All that’s not right with Trump’s national emergency declaration, explained

Trump declared a national emergency to acquire more funding for his 2016 campaign promise—a concrete border wall in the south.

On Friday, US President Donald Trump declared a national emergency to secure funding for his proposed border wall.

Going live from the Rose Garden at the White House, Trump said he will confront the “national security crisis” on US’ southern border, which the country shares with Mexico.

“We have tremendous amounts of drugs flowing into our country, much of it coming from our southern border,” he added. “We are talking about an invasion of our country with drugs, human traffickers, and all types of criminals and gangs.”

He criticised Democrats who, he says, are lying that a majority of drug trafficking is done through official entry ports. He further said drugs like meth, heroin, cocaine, and fentanyl killed 70,000 Americans last year.

Many have accused Trump of abusing his executive privilege and setting a dangerous precedent for future political deadlocks.

Previous deal on border security

Trump’s announcement is a reaction to the bipartisan deal on border security struck on Tuesday that averted a government shutdown.

Both, Republicans and Democrats decided that US border security will be funded with $1.4 billion and 55 miles (88 km) of the southern border will be fenced with existing security designs, like metal slats.

This deal also dictates that beds in the Immigration and Customs Enforcement detention centres will be reduced from 49,057 to 40,250; this is an effort to curb the persecution of undocumented immigrants.

This bipartisan proposal looks different from Trump’s original demand for $5.7 billion in funds and a 215-mile (346-km) concrete wall.

Expressing his disappointment over the deal, he had said, “I’m not happy about it. It’s not doing the trick… I’m adding things to it, and when you add whatever I have to add, it’s all going to happen where we’re going to build a beautiful, big, strong, wall.”

At the time, Trump had not specified how he was planning on infusing cash into border security.

What can Trump do in a national emergency?

Declaring a national emergency is an ‘executive action’ that allows a US President to circumvent Congress and funnel money into the construction of a wall at his discretion.

In this specific case, Trump can potentially collect $8 billion to fund border security: $1.375 billion from the spending Bill, $2.5 billion from the Pentagon’s drug interdiction programme, $3.5 billion from the military construction budget, and $600 million from Treasury Department’s drug forfeiture fund.

Backlash and legal action

The building of a concrete wall between Texas and Mexico is one of Trump’s most controversial campaign promises; and now, his method of funding it has also been harshly critiqued.

Interim Executive Director of the Truman Center for National Policy, Bishop Garrison told ABC News, “When you talk about border crossings, you’re talking about historically low numbers right now, lower than we’ve seen in quite sometime.”

Garrison also said that if drug trafficking across the border was truly a national emergency, the administration should have taken action much before the parties started gearing up for the 2020 elections.
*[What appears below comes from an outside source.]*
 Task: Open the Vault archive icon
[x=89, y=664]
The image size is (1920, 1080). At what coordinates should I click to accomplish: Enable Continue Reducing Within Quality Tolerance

To him, Trump’s action is politically motivated.

Previous Presidents’ use of executive actions has been unchallenged because they were able to definitively prove an issue needed an immediate resolution that Congress was unable to deliver. However, the Trump administration will likely encounter legal hurdles, especially because Congress has the power of the purse.

Speaker of the House Nancy Pelosi said, “Trump’s unlawful declaration over a crisis that does not exist does great violence to our Constitution and makes America less safe, stealing from urgently needed defense funds for the security of our military and our nation.”

Pelosi also called Trump’s move a “power grab” that is in violation of the boundaries of the law.

New York Attorney General Letitia James warned that declaring a national emergency without legitimate cause will trigger a Constitutional crisis; she vowed to challenge Trump with “every legal tool at our disposal”. California is also planning to file a lawsuit.

Some Republican senators, like Lindsey Graham, supported Trump. Graham tweeted, “I stand firmly behind President Trump’s decision to use executive powers”.

Other conservative leaders vocalised concern, like Republican Congressman Greg Walden who said, “I am deeply concerned about the precedent that this action sets.”

Impact on Indians

While the national emergency declaration doesn’t have an immediate impact on Indians, American political discourse on immigration might. The debate on immigration to the US has become increasingly tinged with partisanship sentiment that leaves little room for nuance.